The grace, mercy, and peace of Christ Jesus rest upon each and every one of you this day.

Sir Isaac Newton (a faithful Lutheran) posited in his First Law of Motion that an object in motion will stay in motion unless an external force acts upon it, while an object at rest will remain at rest unless an unbalanced force acts upon it.  Before anyone starts having a bad flashback to high school physics class, understand that I only mention Newton’s Law of Motion because, in a way, it aptly applies to our lessons appointed for today.  Just look at how everyone is in motion in these three texts.  Everyone is walking/moving.  Notice, too, how no one is at rest or idle or sedentary.  One is always in motion, either moving towards God or away from God.  Whether in faith or unbelief, no one is ever sedentary.  You’re always moving.  It just comes down to what direction you’re going.  The faithful walk in the Spirit, always moving in repentant thanksgiving towards God and His goodness.  Conversely, those who don’t walk in repentant faith and Divine wisdom and thanksgiving are just as much in motion and on the go.  They’re just headed the opposite way.  They walk away from God.  They walk in evil.  They are led by the ways of the world, walking in darkness. 

Let’s turn our attention specifically to the Gospel lesson.  Everyone is in motion.  The ten lepers are on the go.  “Go and show yourselves to the priests.” And they go.  Keep in mind: They aren’t healed during their interaction with Jesus.  They go in blind faith, still leprous.  They’re healed only after they’re on their way.  Only the one Samaritan leper, however, returns to Jesus, praising God and falling on his face.  (Interesting note: The Samaritan praises God by falling on his face and praising Jesus.  How’s that for a confession of Christ?) Jesus, too, is on the go.  St.

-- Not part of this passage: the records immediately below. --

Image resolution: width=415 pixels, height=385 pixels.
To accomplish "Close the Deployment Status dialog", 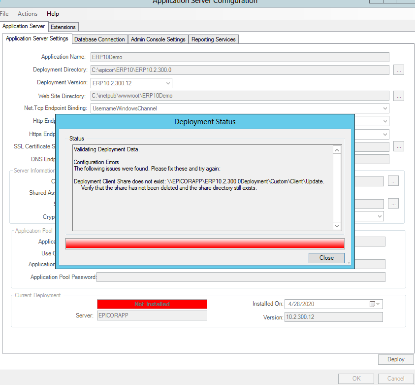I will [x=326, y=257].
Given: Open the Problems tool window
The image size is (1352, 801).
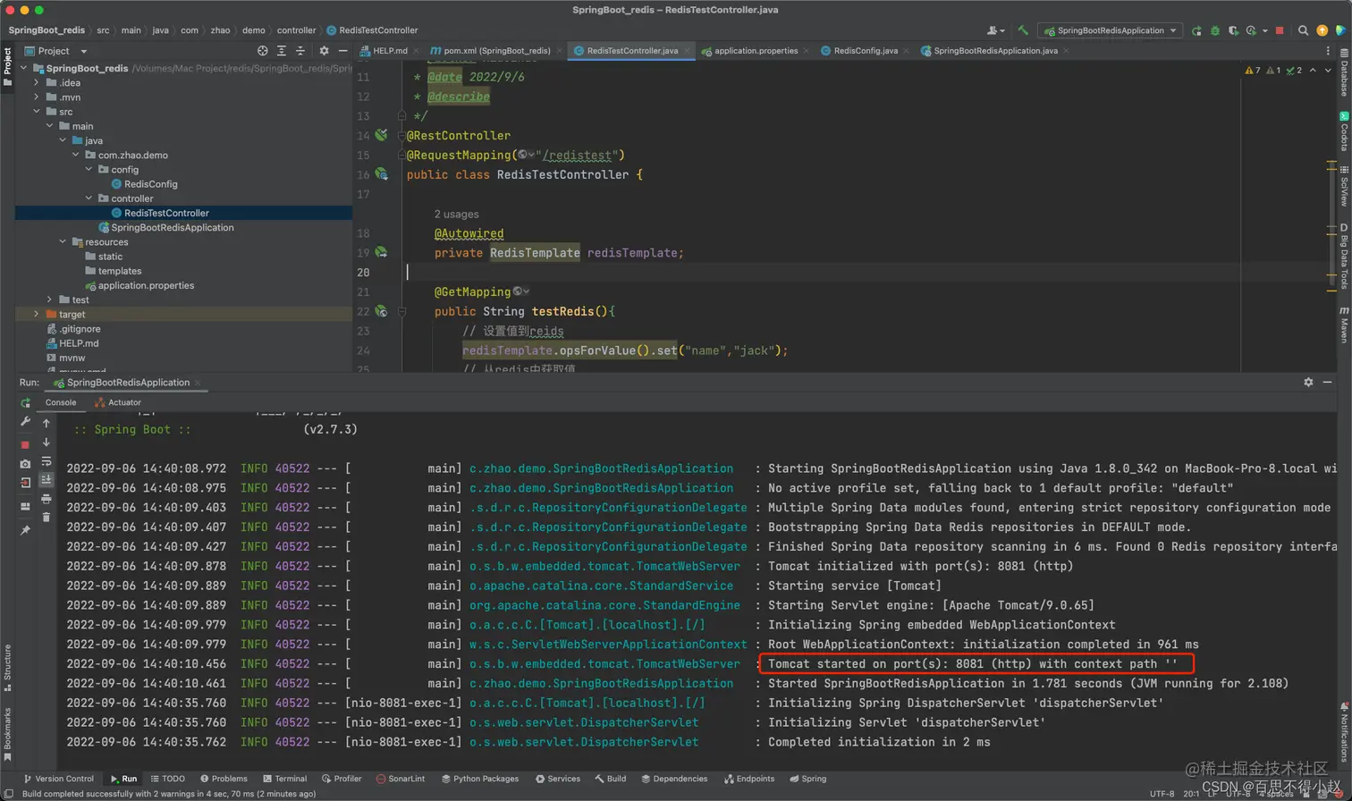Looking at the screenshot, I should 224,779.
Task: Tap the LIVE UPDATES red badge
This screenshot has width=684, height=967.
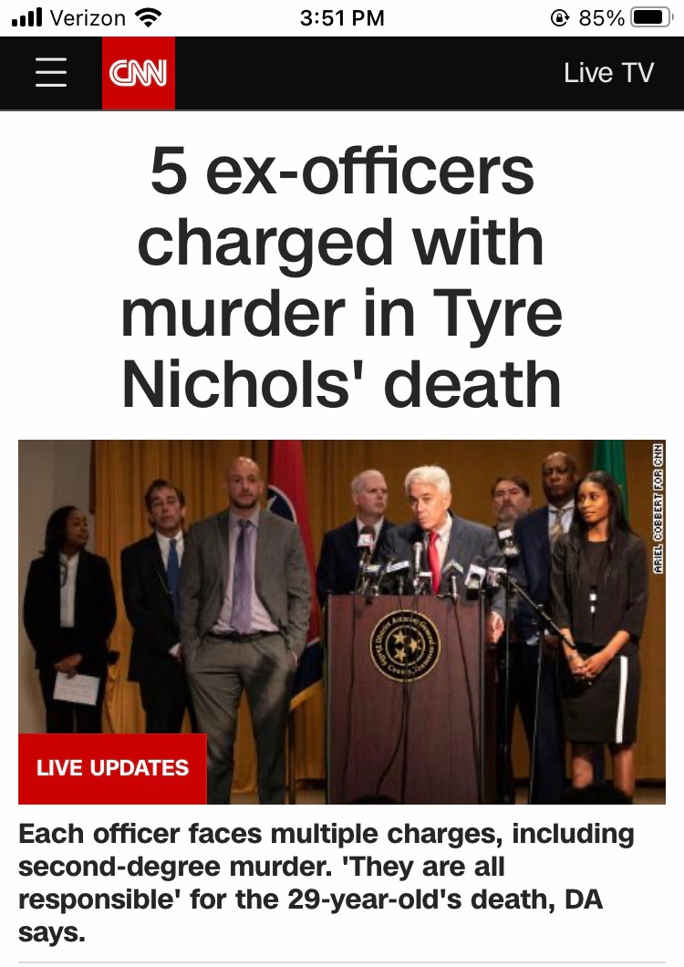Action: [112, 768]
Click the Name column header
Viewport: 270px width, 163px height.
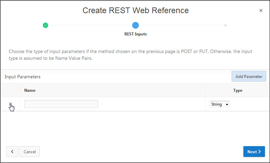coord(30,90)
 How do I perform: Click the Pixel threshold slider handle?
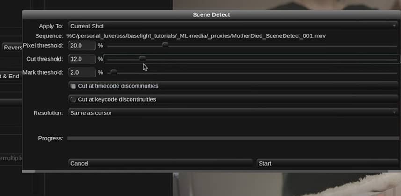(x=166, y=45)
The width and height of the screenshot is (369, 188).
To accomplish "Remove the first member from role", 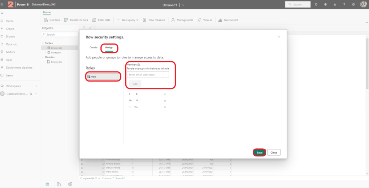I will tap(165, 95).
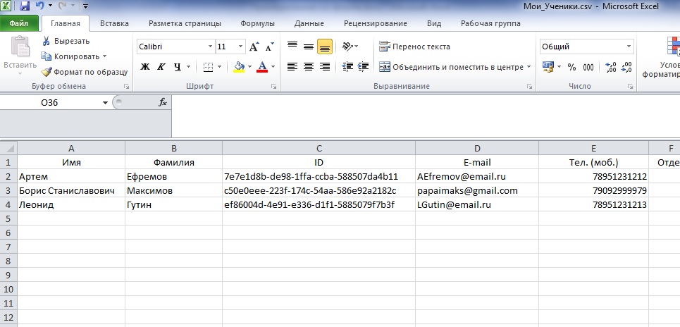Click the Undo arrow icon
Image resolution: width=680 pixels, height=327 pixels.
pyautogui.click(x=40, y=6)
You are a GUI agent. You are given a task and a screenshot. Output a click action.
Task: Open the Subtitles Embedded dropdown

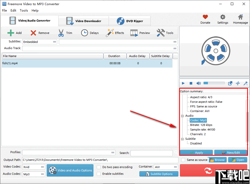point(55,41)
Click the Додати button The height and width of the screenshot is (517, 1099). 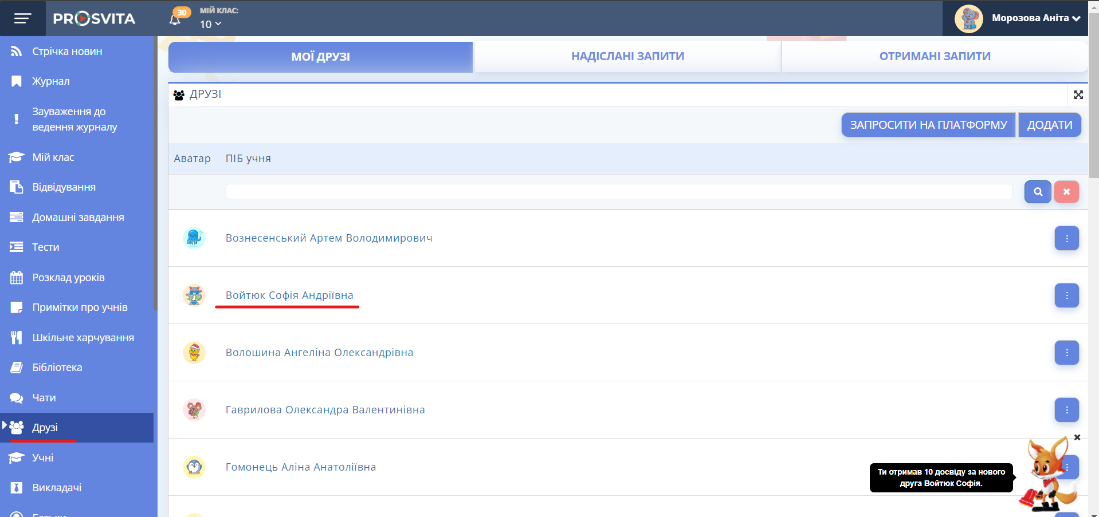click(x=1049, y=125)
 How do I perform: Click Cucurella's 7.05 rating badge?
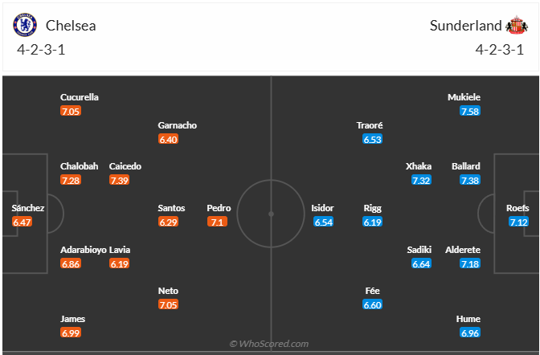coord(71,111)
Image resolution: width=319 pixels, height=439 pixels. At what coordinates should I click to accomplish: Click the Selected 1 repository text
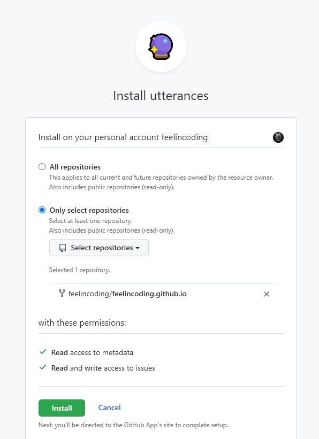80,270
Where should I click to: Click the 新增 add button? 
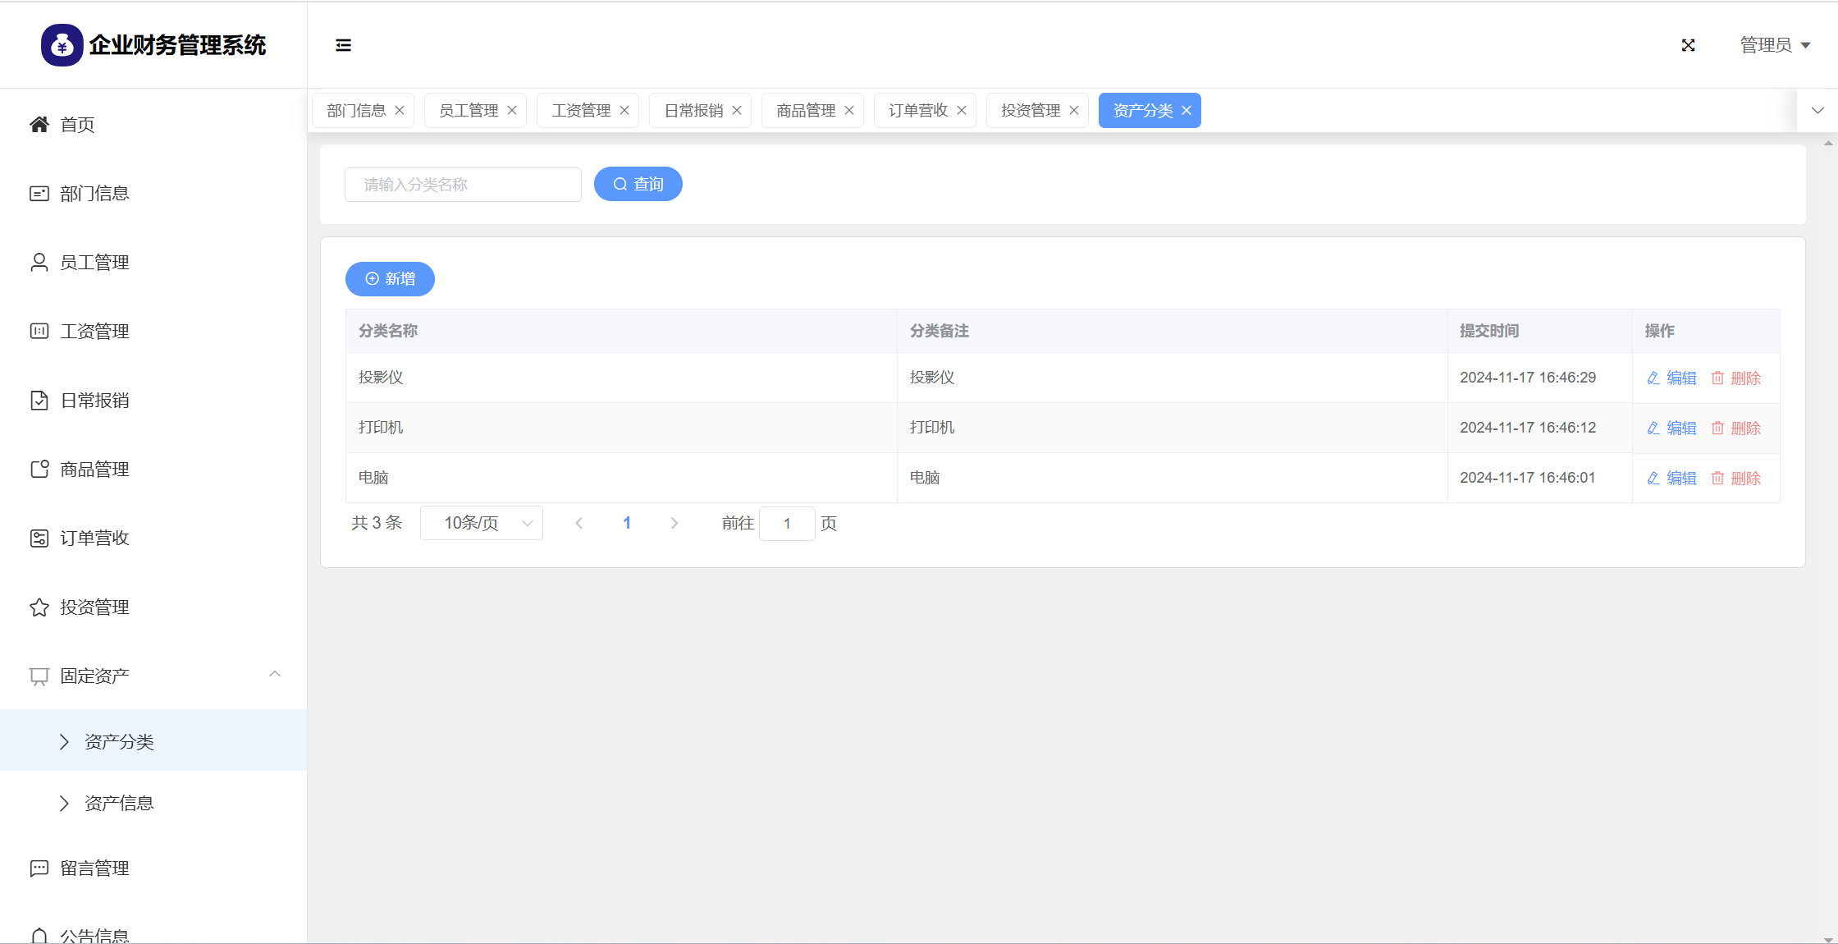(390, 279)
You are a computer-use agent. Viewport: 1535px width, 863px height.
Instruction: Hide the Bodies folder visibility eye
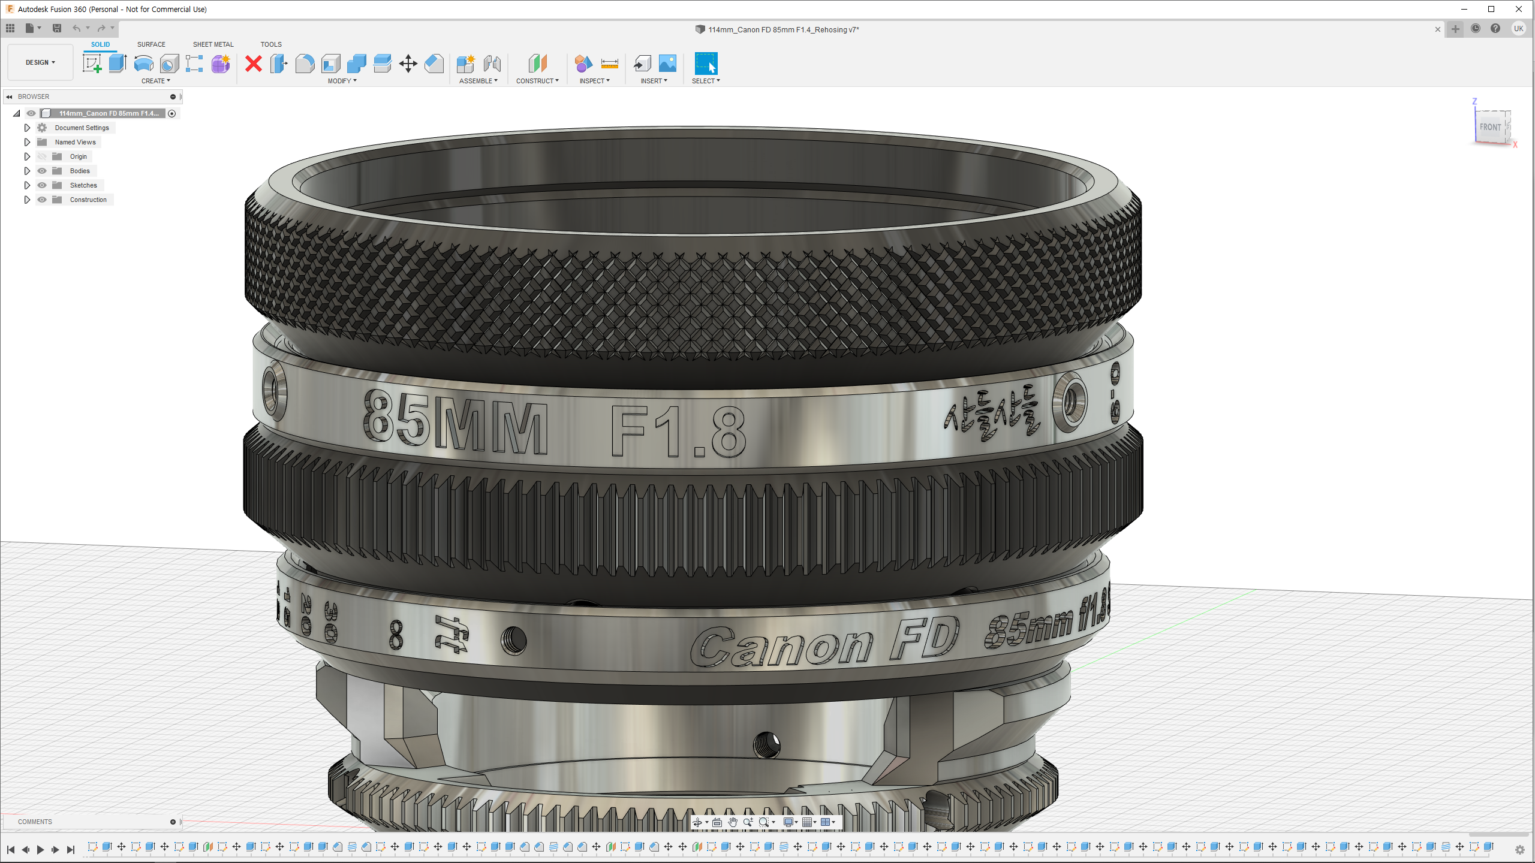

Luke tells us with the very first verse that Jesus was poruomai-ing (journeying) to Jerusalem.  This is important.  In fact, this is of the utmost importance.  You see, this word cues us in on the fact that Jesus isn’t simply “on His way” to somewhere else.  He is traveling with intent.  He’s purposefully journeying to Jerusalem.  In fact, this is the third time that Luke tells us that Jesus has “set His face to Jerusalem,” journeying there for the express purpose of laying down His life as the all-atoning sacrifice for sin.  This three-fold statement of intent lets us know that the crucifixion of Christ wasn’t some tragic, terrible surprise.  Jesus wasn’t caught off-guard on Maundy Thursday/Good Friday!  Rather, the cross was the plan all along.  From chapter 9:51 on, Jesus is purposefully journeying towards Jerusalem in order to die for the sins of the world. 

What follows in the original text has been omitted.